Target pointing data

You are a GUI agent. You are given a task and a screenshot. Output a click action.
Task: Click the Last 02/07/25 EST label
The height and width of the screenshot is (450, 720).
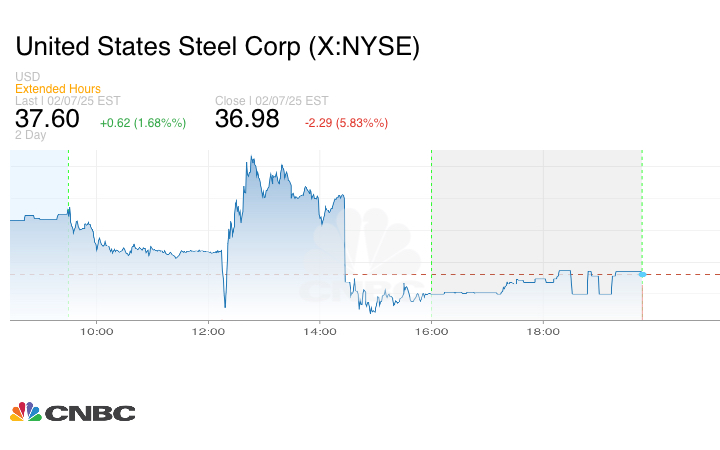point(68,100)
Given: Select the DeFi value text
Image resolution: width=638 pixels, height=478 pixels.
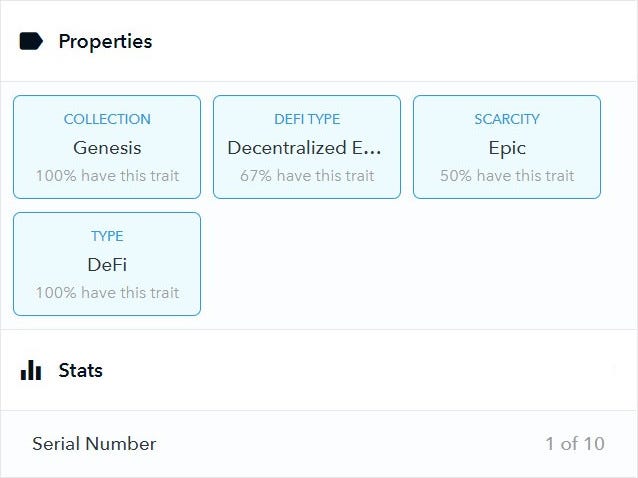Looking at the screenshot, I should click(107, 265).
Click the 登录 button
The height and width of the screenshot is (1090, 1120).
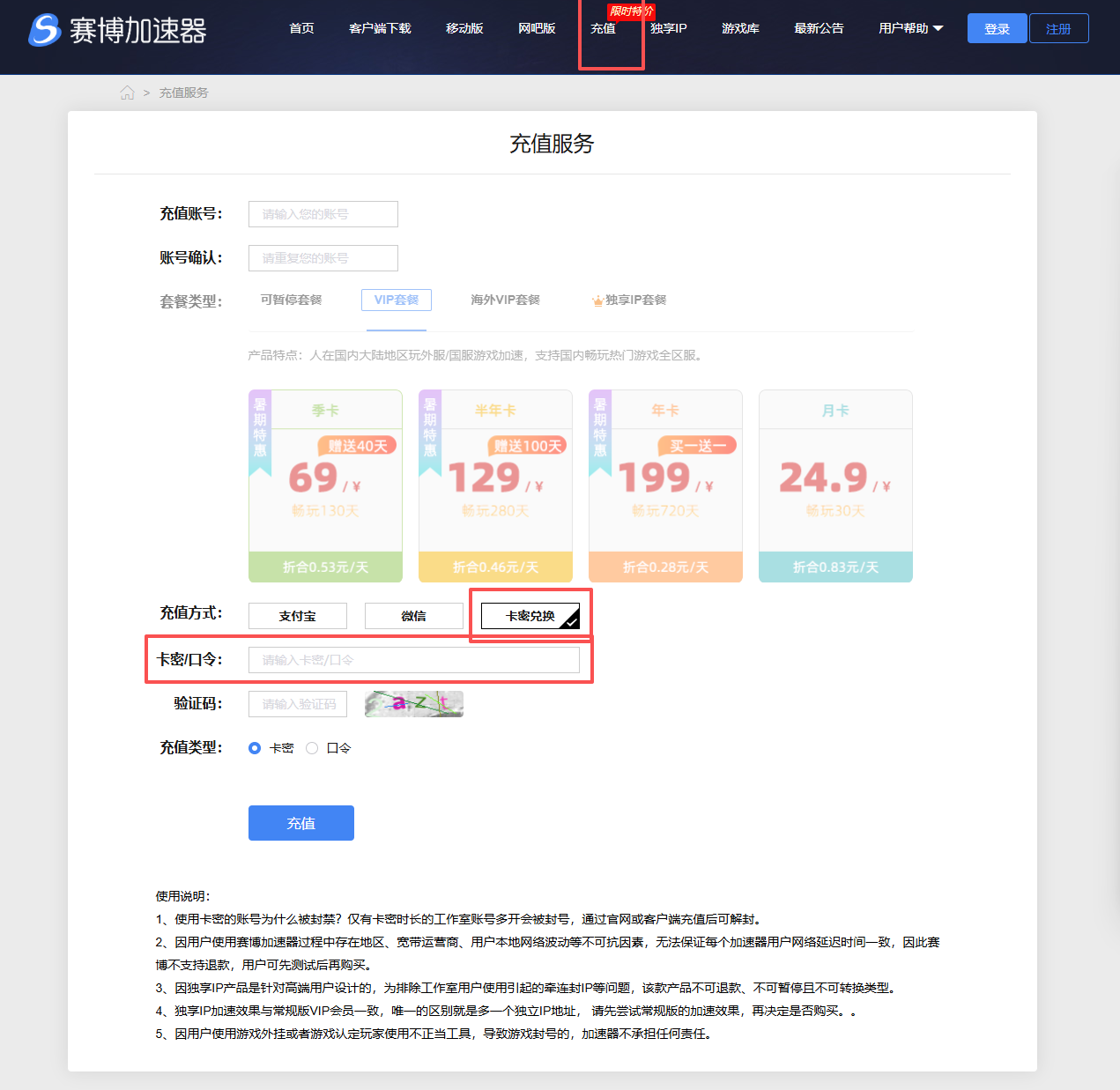[x=997, y=28]
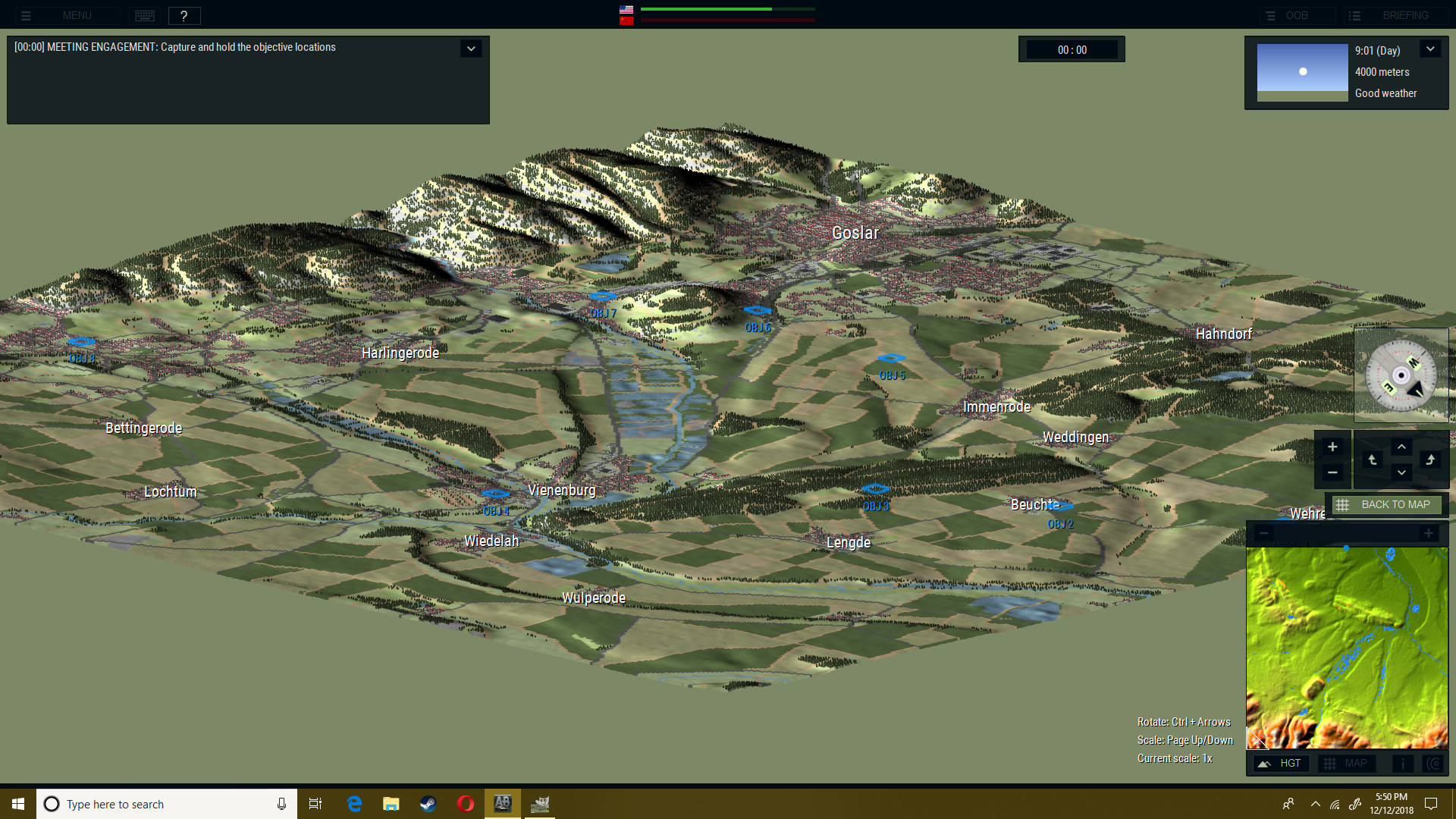Screen dimensions: 1456x819
Task: Click BACK TO MAP button
Action: (1385, 504)
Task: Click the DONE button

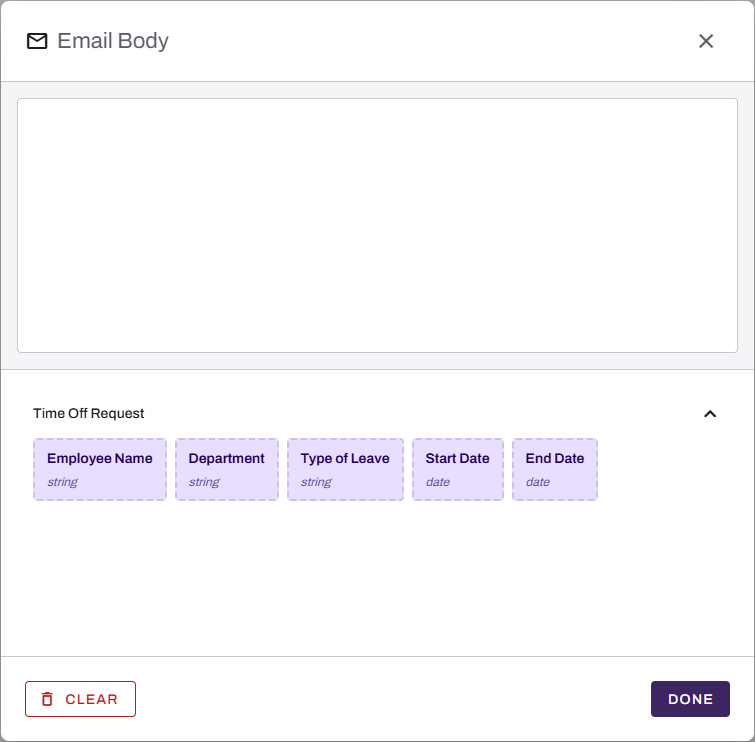Action: click(690, 699)
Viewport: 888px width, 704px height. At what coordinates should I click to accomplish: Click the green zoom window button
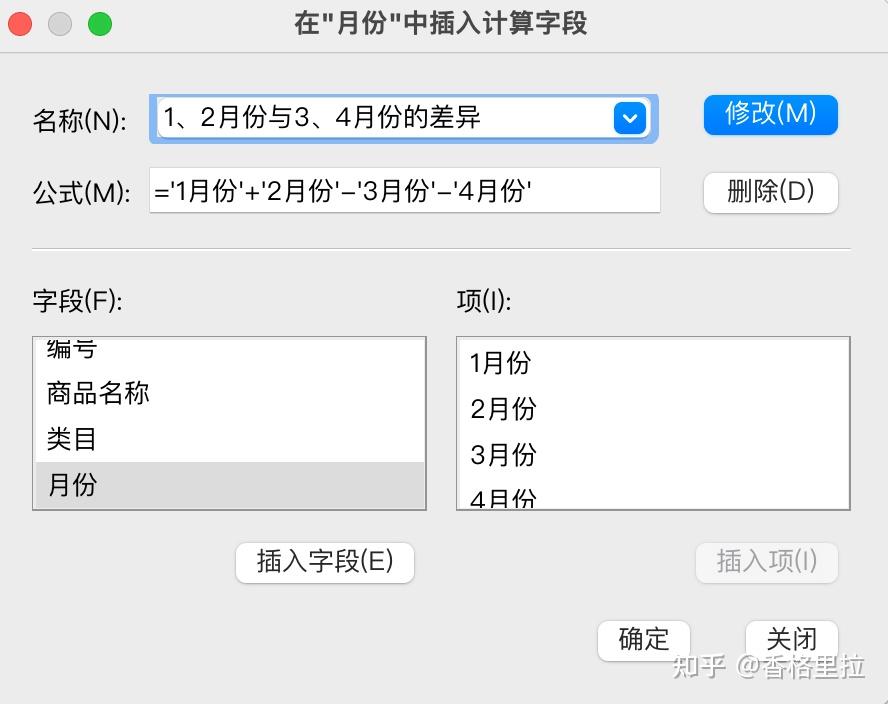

TASK -> Arrange every line of the material above as a Markdown table with columns headed No. and Text, numbering the rows and skipping blank lines. Leave the pictures out.

WRITTEN RESPONSE ->
| No. | Text |
|---|---|
| 1 | You are a GUI agent. You are given a task and a screenshot. Output a click action. |
| 2 | Task: Click the Last 02/07/25 EST label |
| 3 | The height and width of the screenshot is (450, 720). |
| 4 | point(68,100) |
| 5 | Given: Select the DeFi value text |
| 6 | Image resolution: width=638 pixels, height=478 pixels. |
| 7 | Looking at the screenshot, I should click(107, 265). |
| 8 | Click the 登录 button |
| 9 | The height and width of the screenshot is (1090, 1120). |
| 10 | [x=997, y=28] |
| 11 | Screen dimensions: 1456x819 |
| 12 | Task: Click BACK TO MAP button |
| 13 | Action: (1385, 504) |
| 14 | Task: Click the DONE button |
| 15 | Action: click(690, 699) |
| 16 | Viewport: 888px width, 704px height. At what coordinates should I click to accomplish: Click the green zoom window button |